One of the most versatile dancers on stage and screen, Vera-Ellen Rohe was born Feb. 16, 1921, in Norwood, Ohio, where she began dancing at age 9. Four years later, she won the Major Bowes Amateur Hour, which sent her on tour in its All Girls Unit, accompanied by her mother. After the tour, she landed a dancing gig with the Ted Lewis band, a specialty dance spot in Billy Rose’s nightclub, and a place on the Rockettes, who reportedly fired her because she showed too much individuality.
Just after her 18th birthday, Vera-Ellen made her Broadway debut in Very Warm for May. The following year, she appeared as a specialty dancer in Higher and Higher and in the chorus of Panama Hattie. In 1941, she married fellow dancer Robert Hightower, with whom she danced in By Jupiter (1942). Her final Broadway musical was A Connecticut Yankee (1943), where she was spotted by Samuel Goldwyn, who took her to Hollywood to costar with Danny Kaye in Wonder Man (1945) and The Kid from Brooklyn (1946).
She followed those films with Three Little Girls in Blue (1946) and Carnival in Costa Rica (1947), before being paired with Gene Kelly in Words and Music (1948) and On the Town (1949). In 1949, she also appeared in Love Happy, the Marx Brothers’ final feature. Below are Vera-Ellen and Kelly in “Slaughter on Tenth Avenue” from Words and Music and in the title song of On the Town, with Frank Sinatra and Betty Garrett (yellow), Jules Munshin and Ann Miller (red).

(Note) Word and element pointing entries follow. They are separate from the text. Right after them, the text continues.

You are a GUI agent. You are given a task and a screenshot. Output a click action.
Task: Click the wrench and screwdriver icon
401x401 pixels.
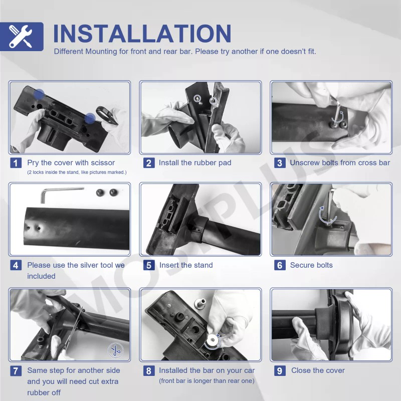tap(21, 36)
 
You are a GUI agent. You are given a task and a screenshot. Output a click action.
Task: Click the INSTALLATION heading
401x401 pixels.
tap(142, 34)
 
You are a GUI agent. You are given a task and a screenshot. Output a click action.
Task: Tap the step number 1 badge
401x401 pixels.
tap(16, 163)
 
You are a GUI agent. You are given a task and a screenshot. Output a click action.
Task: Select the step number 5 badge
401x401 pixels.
tap(149, 265)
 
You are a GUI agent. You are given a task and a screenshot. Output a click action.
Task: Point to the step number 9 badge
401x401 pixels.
tap(280, 370)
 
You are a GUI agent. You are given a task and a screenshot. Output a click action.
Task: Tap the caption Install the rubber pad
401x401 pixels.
tap(195, 162)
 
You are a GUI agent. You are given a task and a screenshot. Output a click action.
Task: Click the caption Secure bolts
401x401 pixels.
tap(311, 265)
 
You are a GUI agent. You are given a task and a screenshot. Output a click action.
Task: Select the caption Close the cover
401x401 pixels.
tap(318, 370)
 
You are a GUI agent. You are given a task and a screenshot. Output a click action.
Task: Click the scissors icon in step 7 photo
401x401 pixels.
tap(116, 350)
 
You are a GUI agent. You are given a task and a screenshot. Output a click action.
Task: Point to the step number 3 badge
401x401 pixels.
tap(280, 163)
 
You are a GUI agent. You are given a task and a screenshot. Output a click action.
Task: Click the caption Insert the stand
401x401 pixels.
tap(186, 265)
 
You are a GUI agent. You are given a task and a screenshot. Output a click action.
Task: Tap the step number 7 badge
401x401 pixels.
tap(16, 370)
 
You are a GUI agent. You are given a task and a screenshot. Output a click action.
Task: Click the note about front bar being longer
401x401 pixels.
tap(207, 381)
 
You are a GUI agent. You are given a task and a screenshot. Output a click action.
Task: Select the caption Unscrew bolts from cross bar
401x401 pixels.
tap(340, 162)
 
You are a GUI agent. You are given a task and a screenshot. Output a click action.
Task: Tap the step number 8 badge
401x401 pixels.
tap(149, 370)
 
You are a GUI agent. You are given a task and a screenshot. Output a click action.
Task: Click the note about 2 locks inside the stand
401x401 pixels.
tap(77, 172)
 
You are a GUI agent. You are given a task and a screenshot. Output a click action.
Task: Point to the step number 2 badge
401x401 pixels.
tap(149, 163)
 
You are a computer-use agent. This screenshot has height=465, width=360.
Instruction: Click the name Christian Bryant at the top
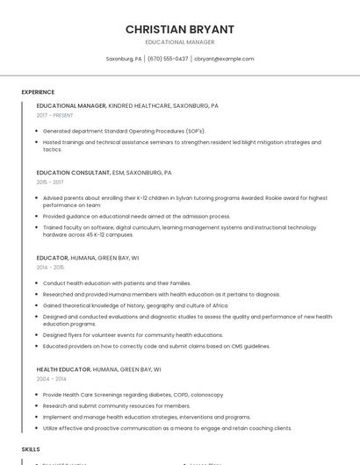179,29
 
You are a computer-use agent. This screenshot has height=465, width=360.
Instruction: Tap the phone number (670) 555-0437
168,59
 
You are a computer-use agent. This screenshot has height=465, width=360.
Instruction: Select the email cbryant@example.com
224,59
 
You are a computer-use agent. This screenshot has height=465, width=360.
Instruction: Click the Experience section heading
38,92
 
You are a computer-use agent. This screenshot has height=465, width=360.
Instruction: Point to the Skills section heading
31,448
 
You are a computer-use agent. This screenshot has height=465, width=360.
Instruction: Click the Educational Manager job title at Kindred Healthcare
71,105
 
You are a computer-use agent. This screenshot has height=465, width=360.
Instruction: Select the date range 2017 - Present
55,115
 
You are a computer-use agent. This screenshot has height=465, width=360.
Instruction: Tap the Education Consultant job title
74,173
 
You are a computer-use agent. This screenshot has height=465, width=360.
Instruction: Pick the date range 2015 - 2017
50,182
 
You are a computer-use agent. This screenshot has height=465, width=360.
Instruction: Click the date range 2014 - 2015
50,268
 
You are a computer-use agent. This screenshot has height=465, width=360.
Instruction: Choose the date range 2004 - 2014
50,379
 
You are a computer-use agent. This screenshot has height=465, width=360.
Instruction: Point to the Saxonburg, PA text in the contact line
124,59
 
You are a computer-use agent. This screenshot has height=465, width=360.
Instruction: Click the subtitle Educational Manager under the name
179,42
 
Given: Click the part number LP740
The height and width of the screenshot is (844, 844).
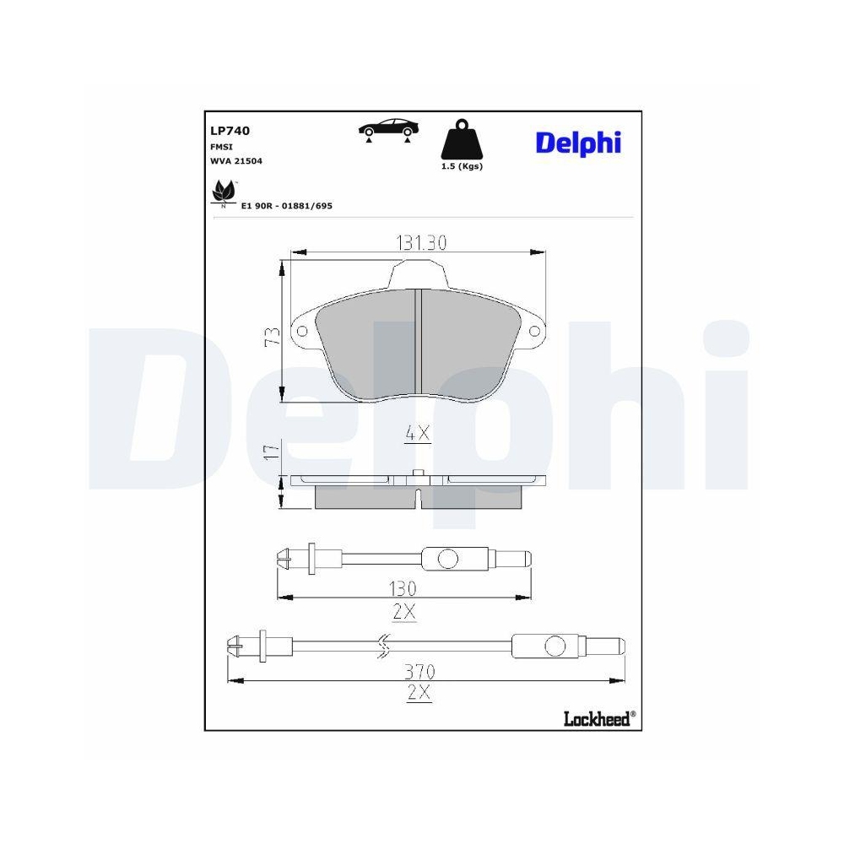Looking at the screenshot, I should (230, 131).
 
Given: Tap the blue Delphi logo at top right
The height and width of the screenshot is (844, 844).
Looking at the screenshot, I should (578, 142).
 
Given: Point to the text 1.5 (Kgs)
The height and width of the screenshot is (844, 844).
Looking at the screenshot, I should (462, 166).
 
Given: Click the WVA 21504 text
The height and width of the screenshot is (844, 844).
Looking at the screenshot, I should (236, 160).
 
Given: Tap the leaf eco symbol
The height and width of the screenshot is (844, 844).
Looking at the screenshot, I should (224, 192).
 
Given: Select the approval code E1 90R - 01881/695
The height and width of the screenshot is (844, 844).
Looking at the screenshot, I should (287, 205).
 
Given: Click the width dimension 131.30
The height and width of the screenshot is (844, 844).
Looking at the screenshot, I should (420, 243).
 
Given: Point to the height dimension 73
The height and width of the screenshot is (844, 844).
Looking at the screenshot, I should (271, 336).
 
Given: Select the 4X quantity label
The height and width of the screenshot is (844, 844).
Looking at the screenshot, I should (418, 434).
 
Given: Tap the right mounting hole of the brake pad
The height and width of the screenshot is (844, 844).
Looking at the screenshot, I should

Vera-Ellen was next paired with Fred Astaire in Three Little Words (1950) and The Belle of New York (1952), becoming only one of six women to partner both Kelly and Astaire on screen. Her other Hollywood musicals in the early 1950s include Happy Go Lovely with David Niven, Call Me Madam with Donald O’Connor, and White Christmas (1954) with Danny Kaye, Bing Crosby, and Rosemary Clooney. Below is Vera-Ellen with Astaire in “Thinking of You” from Three Little Words and with John Brascia in “Abraham” from White Christmas.

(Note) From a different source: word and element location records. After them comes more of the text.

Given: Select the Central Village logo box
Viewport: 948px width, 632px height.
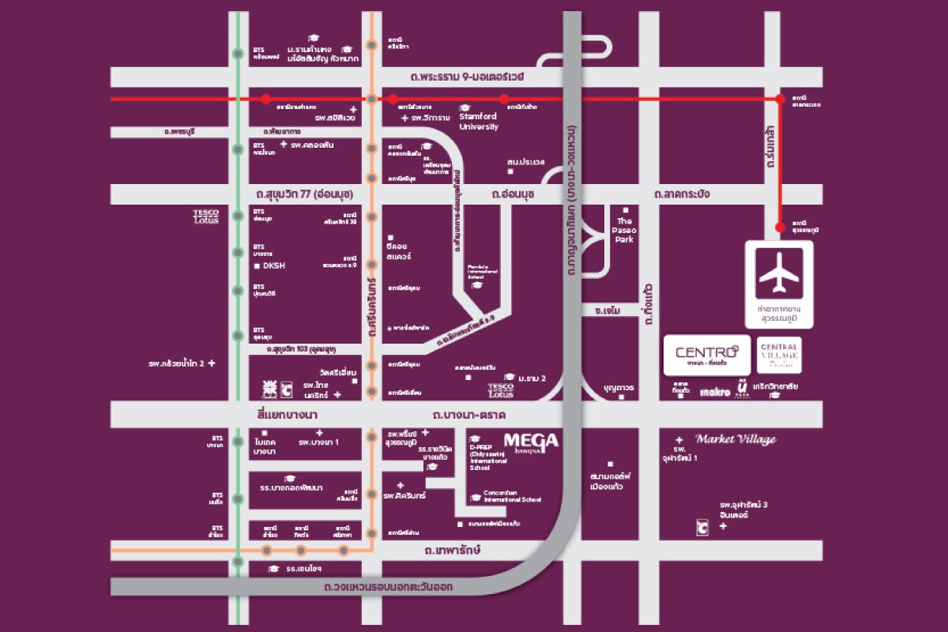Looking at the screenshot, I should (780, 356).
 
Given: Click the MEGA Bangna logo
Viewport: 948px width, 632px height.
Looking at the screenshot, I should (531, 442).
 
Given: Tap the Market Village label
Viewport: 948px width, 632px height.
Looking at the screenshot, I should (735, 439).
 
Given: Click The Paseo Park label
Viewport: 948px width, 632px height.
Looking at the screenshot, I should (625, 230).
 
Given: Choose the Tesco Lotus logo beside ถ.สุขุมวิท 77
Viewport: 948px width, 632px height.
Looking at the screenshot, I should (205, 216).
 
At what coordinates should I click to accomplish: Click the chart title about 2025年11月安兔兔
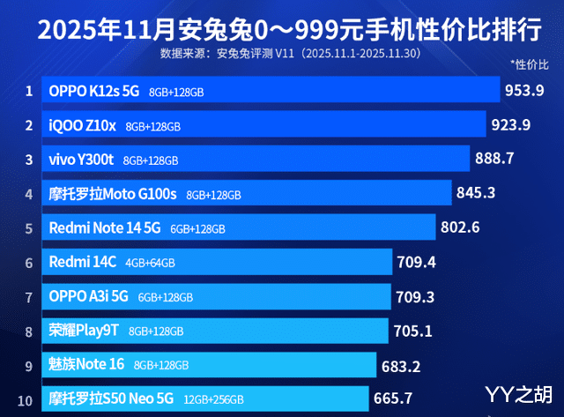[x=282, y=31]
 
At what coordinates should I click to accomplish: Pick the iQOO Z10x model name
[x=83, y=125]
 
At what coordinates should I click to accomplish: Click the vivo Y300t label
[x=82, y=160]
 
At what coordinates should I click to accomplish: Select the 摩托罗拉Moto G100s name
[x=114, y=193]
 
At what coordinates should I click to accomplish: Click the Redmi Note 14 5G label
[x=105, y=227]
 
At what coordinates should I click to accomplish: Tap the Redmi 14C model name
[x=82, y=262]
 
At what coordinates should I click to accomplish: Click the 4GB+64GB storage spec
[x=150, y=263]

After she married her second husband, millionaire Victor Rothschild, Vera-Ellen turned from film to TV anthology series like Lux Video Theatre and The Ford Television Theatre and to variety programs like The Colgate Variety Hour and Washington Square, in addition to the shows hosted by Ed Sullivan, Perry Como, and Dinah Shore. Below is Vera-Ellen and Louis DaPron on the Feb. 18, 1956, broadcast of Como’s show.
Vera-Ellen’s final film appearance was in the British production Let’s Be Happy (1957) with Tony Martin. In 1963, her three-month-old daughter died, and she withdrew from public life. “I stopped when I was ahead. I don’t need my work anymore, and I don’t need the applause,” she told a reporter. For the next two decades, she spent her retirement in her Hollywood Hills home, dying Aug. 30, 1981, of ovarian cancer.